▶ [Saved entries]
........

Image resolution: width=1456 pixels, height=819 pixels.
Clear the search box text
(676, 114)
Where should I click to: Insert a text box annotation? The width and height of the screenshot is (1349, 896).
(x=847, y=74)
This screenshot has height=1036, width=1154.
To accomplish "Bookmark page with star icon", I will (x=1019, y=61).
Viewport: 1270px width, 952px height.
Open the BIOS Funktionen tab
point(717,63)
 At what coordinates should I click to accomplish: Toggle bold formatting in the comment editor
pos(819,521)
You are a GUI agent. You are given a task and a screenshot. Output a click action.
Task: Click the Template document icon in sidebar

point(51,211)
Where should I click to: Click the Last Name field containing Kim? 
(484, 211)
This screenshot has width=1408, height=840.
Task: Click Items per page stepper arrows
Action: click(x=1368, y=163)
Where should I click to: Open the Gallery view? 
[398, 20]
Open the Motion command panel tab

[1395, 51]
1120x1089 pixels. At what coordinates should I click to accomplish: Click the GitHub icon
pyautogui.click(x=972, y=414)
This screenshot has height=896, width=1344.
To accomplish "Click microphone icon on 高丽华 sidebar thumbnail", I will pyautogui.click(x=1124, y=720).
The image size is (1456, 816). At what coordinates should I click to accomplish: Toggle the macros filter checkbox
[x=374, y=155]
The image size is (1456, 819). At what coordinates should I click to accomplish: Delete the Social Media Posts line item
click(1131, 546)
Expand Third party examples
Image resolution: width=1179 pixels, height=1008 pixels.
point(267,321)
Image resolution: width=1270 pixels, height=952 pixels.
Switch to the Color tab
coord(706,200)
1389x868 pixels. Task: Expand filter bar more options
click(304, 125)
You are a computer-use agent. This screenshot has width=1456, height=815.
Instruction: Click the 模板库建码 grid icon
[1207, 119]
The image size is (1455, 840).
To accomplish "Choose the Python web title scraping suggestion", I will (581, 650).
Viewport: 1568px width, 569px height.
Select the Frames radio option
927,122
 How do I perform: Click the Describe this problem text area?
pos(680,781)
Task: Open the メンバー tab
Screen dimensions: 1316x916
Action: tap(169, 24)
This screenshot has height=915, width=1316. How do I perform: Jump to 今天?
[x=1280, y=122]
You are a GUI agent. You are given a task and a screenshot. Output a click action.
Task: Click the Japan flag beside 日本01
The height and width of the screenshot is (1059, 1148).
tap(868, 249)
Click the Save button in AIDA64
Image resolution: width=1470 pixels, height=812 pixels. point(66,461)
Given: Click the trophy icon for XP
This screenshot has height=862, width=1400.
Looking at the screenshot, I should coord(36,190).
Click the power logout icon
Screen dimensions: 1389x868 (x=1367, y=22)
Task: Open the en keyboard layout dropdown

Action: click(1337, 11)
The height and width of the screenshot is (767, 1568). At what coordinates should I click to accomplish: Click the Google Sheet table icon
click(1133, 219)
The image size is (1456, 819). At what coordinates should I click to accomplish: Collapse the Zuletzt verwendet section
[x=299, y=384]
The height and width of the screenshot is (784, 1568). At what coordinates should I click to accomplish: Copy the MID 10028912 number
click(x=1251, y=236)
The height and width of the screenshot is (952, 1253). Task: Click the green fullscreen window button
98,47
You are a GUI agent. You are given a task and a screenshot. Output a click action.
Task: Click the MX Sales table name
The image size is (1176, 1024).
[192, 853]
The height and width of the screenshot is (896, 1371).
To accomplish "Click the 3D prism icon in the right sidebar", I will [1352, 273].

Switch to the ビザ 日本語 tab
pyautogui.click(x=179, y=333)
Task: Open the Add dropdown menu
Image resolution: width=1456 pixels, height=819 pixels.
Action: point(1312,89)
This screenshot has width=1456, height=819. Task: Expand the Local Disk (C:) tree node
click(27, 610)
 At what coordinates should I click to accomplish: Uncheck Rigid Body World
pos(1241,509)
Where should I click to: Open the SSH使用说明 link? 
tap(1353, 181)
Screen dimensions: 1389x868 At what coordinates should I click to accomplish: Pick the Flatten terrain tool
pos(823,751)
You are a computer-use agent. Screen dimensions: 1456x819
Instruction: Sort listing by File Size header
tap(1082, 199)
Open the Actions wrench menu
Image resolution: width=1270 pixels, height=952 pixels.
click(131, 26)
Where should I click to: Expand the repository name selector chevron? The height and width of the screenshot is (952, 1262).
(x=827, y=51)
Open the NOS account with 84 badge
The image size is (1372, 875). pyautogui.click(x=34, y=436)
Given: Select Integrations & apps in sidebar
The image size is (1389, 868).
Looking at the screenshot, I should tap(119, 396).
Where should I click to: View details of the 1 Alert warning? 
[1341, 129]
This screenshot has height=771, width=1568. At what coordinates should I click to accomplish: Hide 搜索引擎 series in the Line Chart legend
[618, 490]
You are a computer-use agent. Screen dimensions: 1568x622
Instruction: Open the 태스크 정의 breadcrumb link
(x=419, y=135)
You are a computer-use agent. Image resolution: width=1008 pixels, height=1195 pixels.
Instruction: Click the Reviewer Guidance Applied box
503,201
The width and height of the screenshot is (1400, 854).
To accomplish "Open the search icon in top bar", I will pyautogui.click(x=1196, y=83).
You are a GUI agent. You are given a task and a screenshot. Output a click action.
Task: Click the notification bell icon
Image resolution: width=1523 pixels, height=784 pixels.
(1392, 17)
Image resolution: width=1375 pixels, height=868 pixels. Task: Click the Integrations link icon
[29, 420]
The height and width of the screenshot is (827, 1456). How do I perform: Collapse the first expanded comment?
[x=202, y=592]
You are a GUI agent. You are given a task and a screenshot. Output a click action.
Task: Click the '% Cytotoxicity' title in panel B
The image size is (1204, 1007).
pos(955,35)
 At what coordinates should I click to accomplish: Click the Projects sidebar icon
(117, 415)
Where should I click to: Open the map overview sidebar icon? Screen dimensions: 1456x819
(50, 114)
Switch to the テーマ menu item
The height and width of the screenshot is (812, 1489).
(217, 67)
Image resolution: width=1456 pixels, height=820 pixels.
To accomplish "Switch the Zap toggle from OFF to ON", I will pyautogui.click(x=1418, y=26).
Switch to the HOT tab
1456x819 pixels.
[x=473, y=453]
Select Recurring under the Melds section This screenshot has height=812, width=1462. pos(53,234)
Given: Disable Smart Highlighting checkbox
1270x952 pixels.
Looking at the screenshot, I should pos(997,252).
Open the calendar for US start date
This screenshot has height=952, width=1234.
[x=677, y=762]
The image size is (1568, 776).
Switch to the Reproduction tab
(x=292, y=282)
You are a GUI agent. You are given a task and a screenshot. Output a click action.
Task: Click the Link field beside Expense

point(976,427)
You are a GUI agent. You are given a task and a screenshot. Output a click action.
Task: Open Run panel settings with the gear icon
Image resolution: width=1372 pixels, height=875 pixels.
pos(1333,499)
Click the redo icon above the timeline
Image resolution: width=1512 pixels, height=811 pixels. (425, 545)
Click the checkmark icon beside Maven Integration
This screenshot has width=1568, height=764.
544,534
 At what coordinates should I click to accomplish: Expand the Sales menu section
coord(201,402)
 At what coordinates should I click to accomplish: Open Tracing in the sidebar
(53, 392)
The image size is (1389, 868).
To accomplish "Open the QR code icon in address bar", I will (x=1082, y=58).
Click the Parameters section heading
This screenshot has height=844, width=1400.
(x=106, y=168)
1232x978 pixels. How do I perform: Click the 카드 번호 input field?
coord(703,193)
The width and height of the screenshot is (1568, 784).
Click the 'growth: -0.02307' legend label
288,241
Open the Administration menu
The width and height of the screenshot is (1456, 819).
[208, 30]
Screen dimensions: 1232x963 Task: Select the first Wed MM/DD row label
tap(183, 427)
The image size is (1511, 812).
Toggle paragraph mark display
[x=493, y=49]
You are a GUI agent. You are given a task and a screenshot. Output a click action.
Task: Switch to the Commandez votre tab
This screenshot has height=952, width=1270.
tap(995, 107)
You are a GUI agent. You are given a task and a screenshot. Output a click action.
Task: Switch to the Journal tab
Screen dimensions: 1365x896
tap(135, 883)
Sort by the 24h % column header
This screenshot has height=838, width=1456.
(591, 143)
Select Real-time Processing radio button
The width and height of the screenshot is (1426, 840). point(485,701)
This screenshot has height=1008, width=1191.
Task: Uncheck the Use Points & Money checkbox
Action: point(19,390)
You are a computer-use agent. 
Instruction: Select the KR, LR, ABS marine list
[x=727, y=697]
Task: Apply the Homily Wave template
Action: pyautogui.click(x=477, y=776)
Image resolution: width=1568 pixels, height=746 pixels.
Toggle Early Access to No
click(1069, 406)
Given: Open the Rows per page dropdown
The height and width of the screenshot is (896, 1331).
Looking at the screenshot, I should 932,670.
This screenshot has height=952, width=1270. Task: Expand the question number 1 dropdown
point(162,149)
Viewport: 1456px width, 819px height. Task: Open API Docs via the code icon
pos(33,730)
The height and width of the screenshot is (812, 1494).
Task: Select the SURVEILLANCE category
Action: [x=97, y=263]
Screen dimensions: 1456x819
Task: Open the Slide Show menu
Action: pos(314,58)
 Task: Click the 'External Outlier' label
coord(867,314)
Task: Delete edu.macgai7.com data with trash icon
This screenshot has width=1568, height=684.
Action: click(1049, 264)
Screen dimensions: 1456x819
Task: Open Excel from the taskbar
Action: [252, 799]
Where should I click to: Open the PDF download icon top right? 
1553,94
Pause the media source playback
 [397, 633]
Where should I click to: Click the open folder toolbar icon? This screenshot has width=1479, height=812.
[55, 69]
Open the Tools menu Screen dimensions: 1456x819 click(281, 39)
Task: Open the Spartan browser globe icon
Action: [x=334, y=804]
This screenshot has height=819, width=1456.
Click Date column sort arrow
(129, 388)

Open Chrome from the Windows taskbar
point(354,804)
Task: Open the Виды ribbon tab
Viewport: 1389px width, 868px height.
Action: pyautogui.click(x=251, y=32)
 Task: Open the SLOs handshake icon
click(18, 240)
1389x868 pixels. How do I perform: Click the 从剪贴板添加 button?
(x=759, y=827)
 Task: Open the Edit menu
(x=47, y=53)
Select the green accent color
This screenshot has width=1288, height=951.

........

▶ [PROBLEM DETAILS]
Respond with one number, namely the count of lines in the entries above that hold the word "title".

▶ [EXERCISE RESPONSE]
2